[Stored data entries]
- - - -

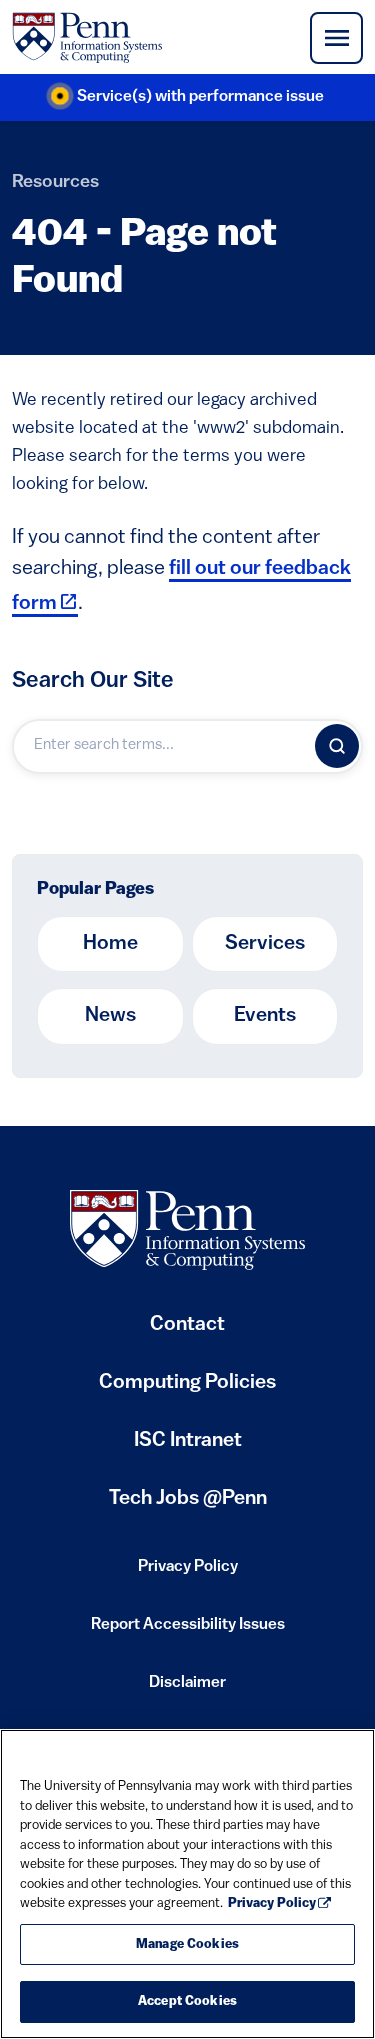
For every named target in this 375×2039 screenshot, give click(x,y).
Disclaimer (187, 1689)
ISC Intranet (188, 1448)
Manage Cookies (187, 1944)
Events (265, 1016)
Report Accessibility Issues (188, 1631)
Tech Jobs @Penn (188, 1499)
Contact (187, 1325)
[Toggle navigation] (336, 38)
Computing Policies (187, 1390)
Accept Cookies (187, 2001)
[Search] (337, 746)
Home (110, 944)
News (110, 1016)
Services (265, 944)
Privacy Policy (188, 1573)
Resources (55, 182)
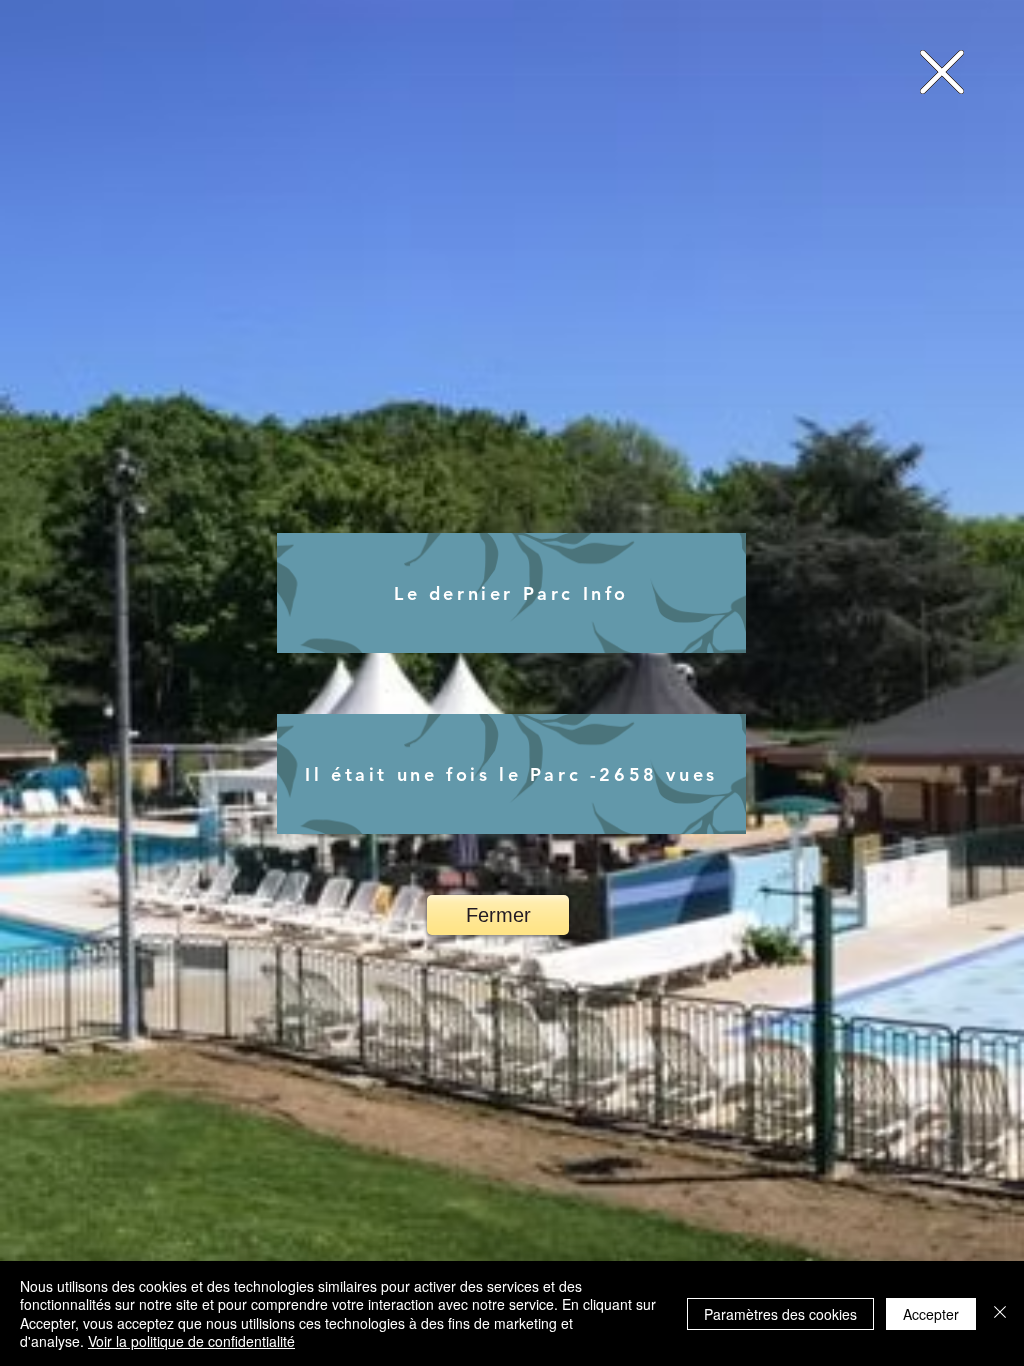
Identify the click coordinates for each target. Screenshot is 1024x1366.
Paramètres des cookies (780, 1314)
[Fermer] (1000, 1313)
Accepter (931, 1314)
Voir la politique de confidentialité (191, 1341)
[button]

- - - -

Exercise requirements:
What you give back should be exactly the lines of the data above from the line with "[Toggle navigation] (336, 38)" through the line with "Resources (55, 182)", both of those included, and nothing more.

The completed task:
[Toggle navigation] (336, 38)
Computing Policies (187, 1390)
Accept Cookies (187, 2001)
[Search] (337, 746)
Home (110, 944)
News (110, 1016)
Services (265, 944)
Privacy Policy (188, 1573)
Resources (55, 182)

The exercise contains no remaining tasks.